Friday, April 7, 2017
Chelsea Ortiz wants to be a doctor, which is why her upcoming internship seems a bit unorthodox. She will spend the summer working for the FBI.
“I feel like college is the one time you can try everything once,” Ortiz said. “The FBI has always been interesting to me and I felt like it would be a good fit to do for a summer and see what it takes.”
“I feel like college is the one time you can try everything once.”
Ortiz, a junior chemistry major and psychology minor in the College of Humanities and Sciences, knew she wanted to pursue a career in health services as early as the fifth grade. But she also wants to grow professionally in ways not directly tied to her career aspirations.
“I think it’s about character building,” she said of finding opportunities outside her job track. “You learn so much about yourself and you get confident in different areas that help build you as a person.”
Getting outside the hospital
When she was in middle school, Ortiz shadowed a nurse in the neonatal intensive care unit of her local hospital in Woodbridge, Virginia.
“Candy-striping wasn’t a thing anymore and you had to be 16 to volunteer, so I said, ‘Alright, I’ll do nursing camp,’” Ortiz said. “I got to see a little of everything. We got to work with a nutritionist, a physical therapist. And the last day I shadowed a nurse in the NICU.”
The experience reaffirmed her desire to work in health care.
“When I first got [to VCU] I wanted to get into the hospital,” she said.
Ortiz is a member of Emerging Healthcare Leaders and the Pre-Med Society. She has shadowed health professionals at VCU Medical Center. But she also has discovered the value in having a diverse college experience. She took a Focused Inquiry class with Jamie Fueglein during her first semester, and Fueglein, an assistant professor at University College, recruited Ortiz to be a teaching assistant for his service-learning course. Through that course, Ortiz volunteers with Carver Promise, a program that links George Washington Carver Elementary School students with mentors from local colleges and universities.
“Volunteering and doing experiences outside of my health care interests has helped me build all these characteristics I didn’t see in myself before,” Ortiz said. “By being a service-learning TA, I learned leadership. By mentoring at Carver, I learned empathy.”
She saw the FBI internship as another opportunity to grow.

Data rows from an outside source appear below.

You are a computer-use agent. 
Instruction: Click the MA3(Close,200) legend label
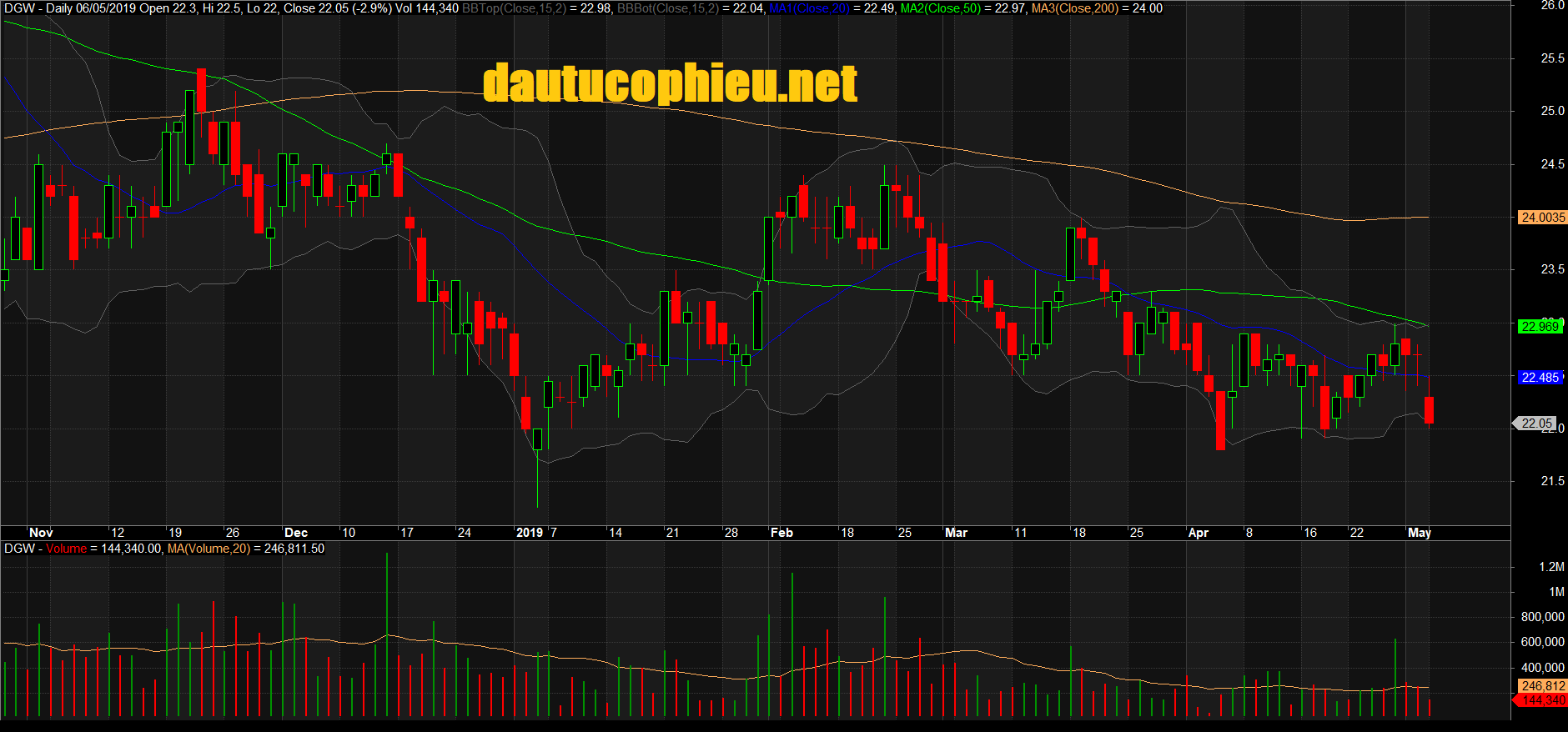(1074, 8)
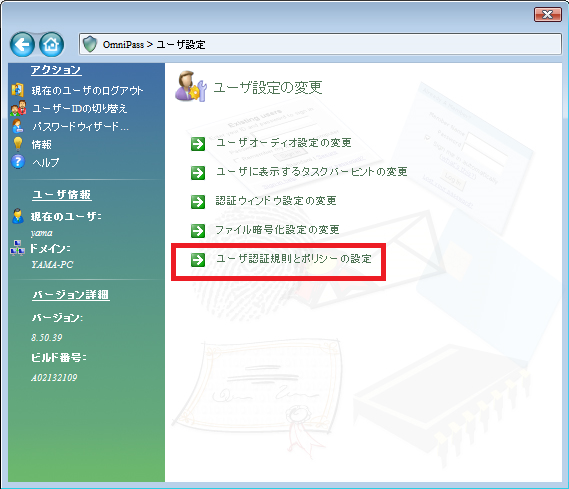Click the ヘルプ text entry
The image size is (569, 489).
coord(45,162)
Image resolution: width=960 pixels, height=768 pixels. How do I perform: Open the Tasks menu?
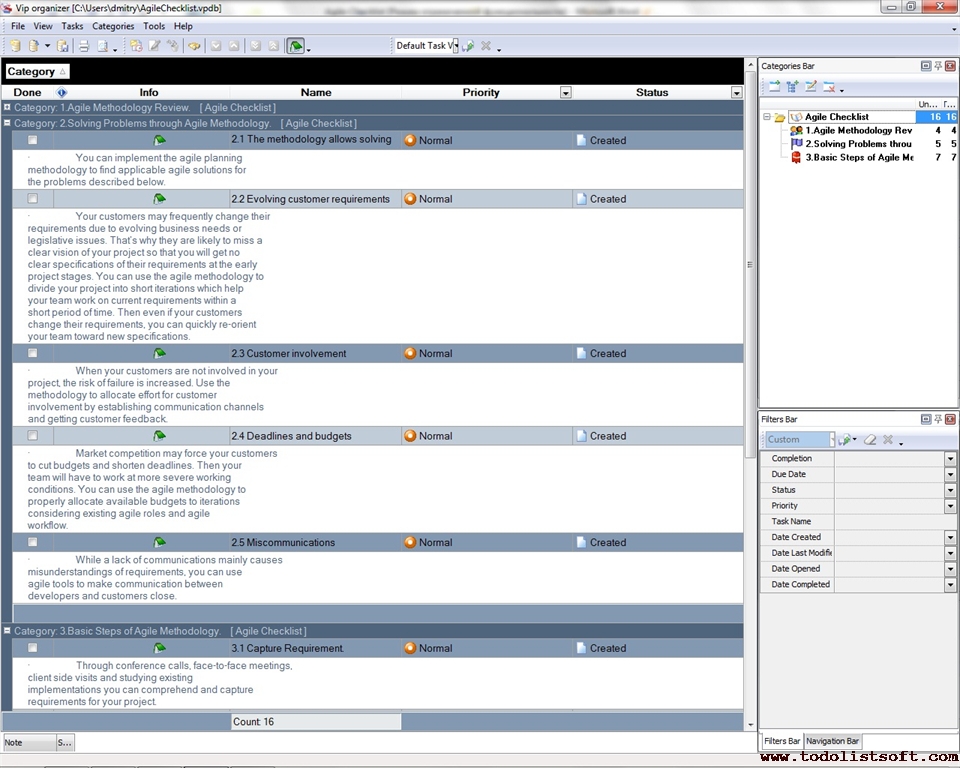tap(72, 26)
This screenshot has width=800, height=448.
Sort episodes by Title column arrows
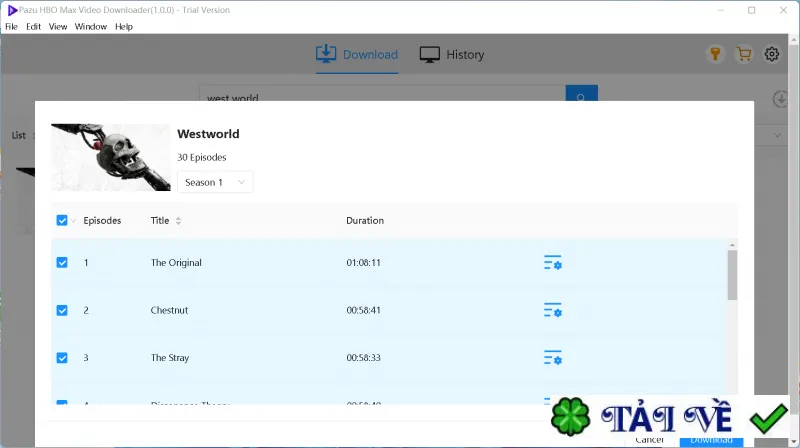pyautogui.click(x=178, y=221)
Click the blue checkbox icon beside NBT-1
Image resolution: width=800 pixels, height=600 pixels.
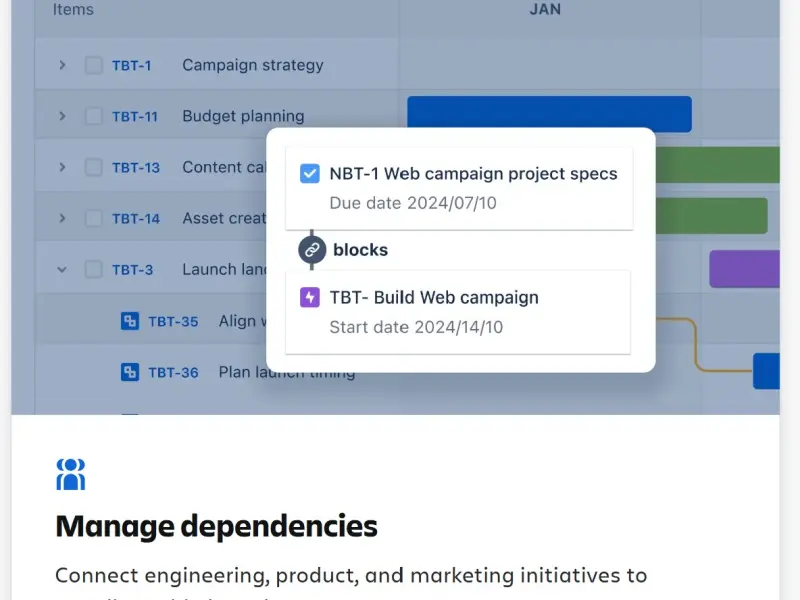coord(310,174)
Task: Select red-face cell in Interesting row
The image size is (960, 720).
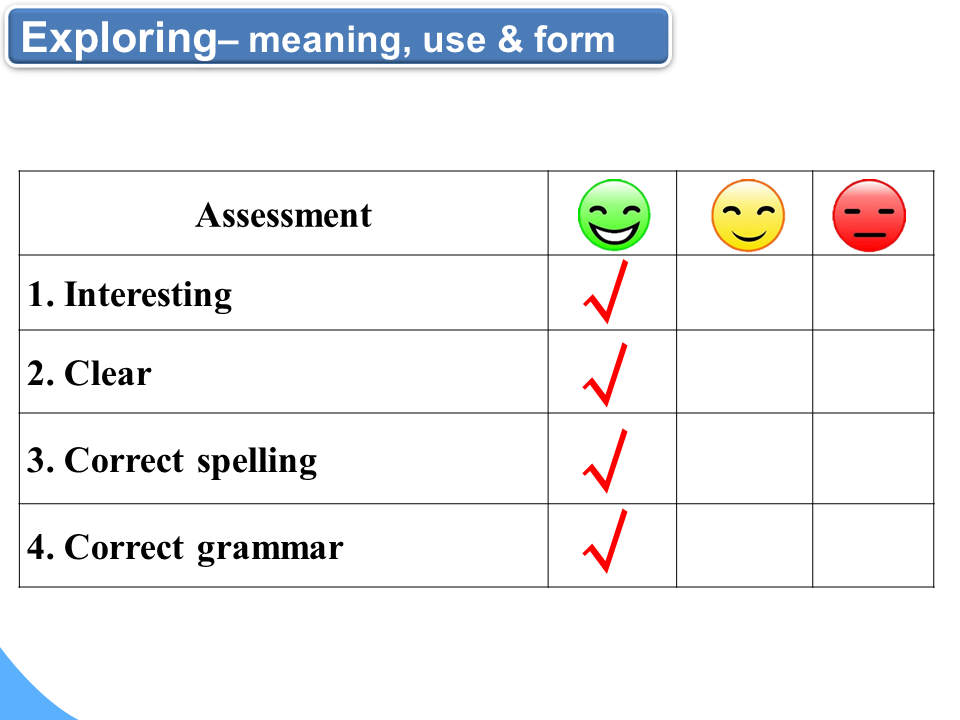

“I have some family friends who work for the FBI and they mentioned it to me,” Ortiz said. “I wasn’t sure it was something I was into. But then I thought about how I wanted to do an internship outside of volunteering at the hospital and I decided I would apply for it.”
‘You’re trying to get the interview’
Ortiz contacted the VCU Career Services office last fall. The FBI required she provide copies of her resume and her high school and college transcripts. An interview, a background check, a polygraph and a drug test would follow.
It is a time-consuming application process, said Nathan Wilson, a career counselor. He and Ortiz first met in September.
“She has a broad range of experiences and she is a superstar student,” Wilson said. “For the FBI application, obviously you have to be trustworthy for anything that requires a security clearance. So how do you demonstrate that? In Chelsea’s case, being able to demonstrate that she’s handled a lot of different responsibilities concurrently [was important].”
Ortiz’s resume was the first document she submitted.
“At the time, it was the only thing [the FBI] was going to look at,” she said. “[Nathan] was really great about making sure all the details were covered.”
Wilson likes to highlight personal qualities in a resume, especially for undergraduate students. It is unlikely anyone applying for an FBI internship has field experience, he said, so the resume is more about demonstrating potential.
“You’re not trying to get the job,” he said. “You’re trying to get the interview.”
Wilson encouraged Ortiz to emphasize her extracurricular work, even if it seemed not to connect directly to the internship.
“A lot of students think, ‘If it’s not directly related, why include it?’ I really try to get them out of that mindset,” Wilson said. “The big one I wanted to emphasize [with Chelsea] was volunteer work. It demonstrates initiative and it’s a virtuous thing to volunteer your time. A student that has participated in Carver Promise, for example, demonstrates maturity.
“They are looking for applicants for a position. But above all, they are hiring a person.”
Ortiz was accepted into the FBI internship program in late March. Her internship will run from June to August. Ortiz said she will move around among departments. She hopes to continue working with the FBI in the fall.
“They have a ‘next-step’ program where you can do about 16 hours a month during the school year and keep your clearance,” she said. “I can work in the Richmond location.”
Ortiz is interested in pursuing some type of undergraduate research in the fall and plans to continue working with Carver Promise. And, of course, she’ll be applying to medical school. She is exploring different specialties within pediatrics.
For now, she is most excited about the opportunity in front of her.
“I feel like it’s going to be an amazing experience,” she said of her internship. “I’m excited to start. I’m excited for all of it.”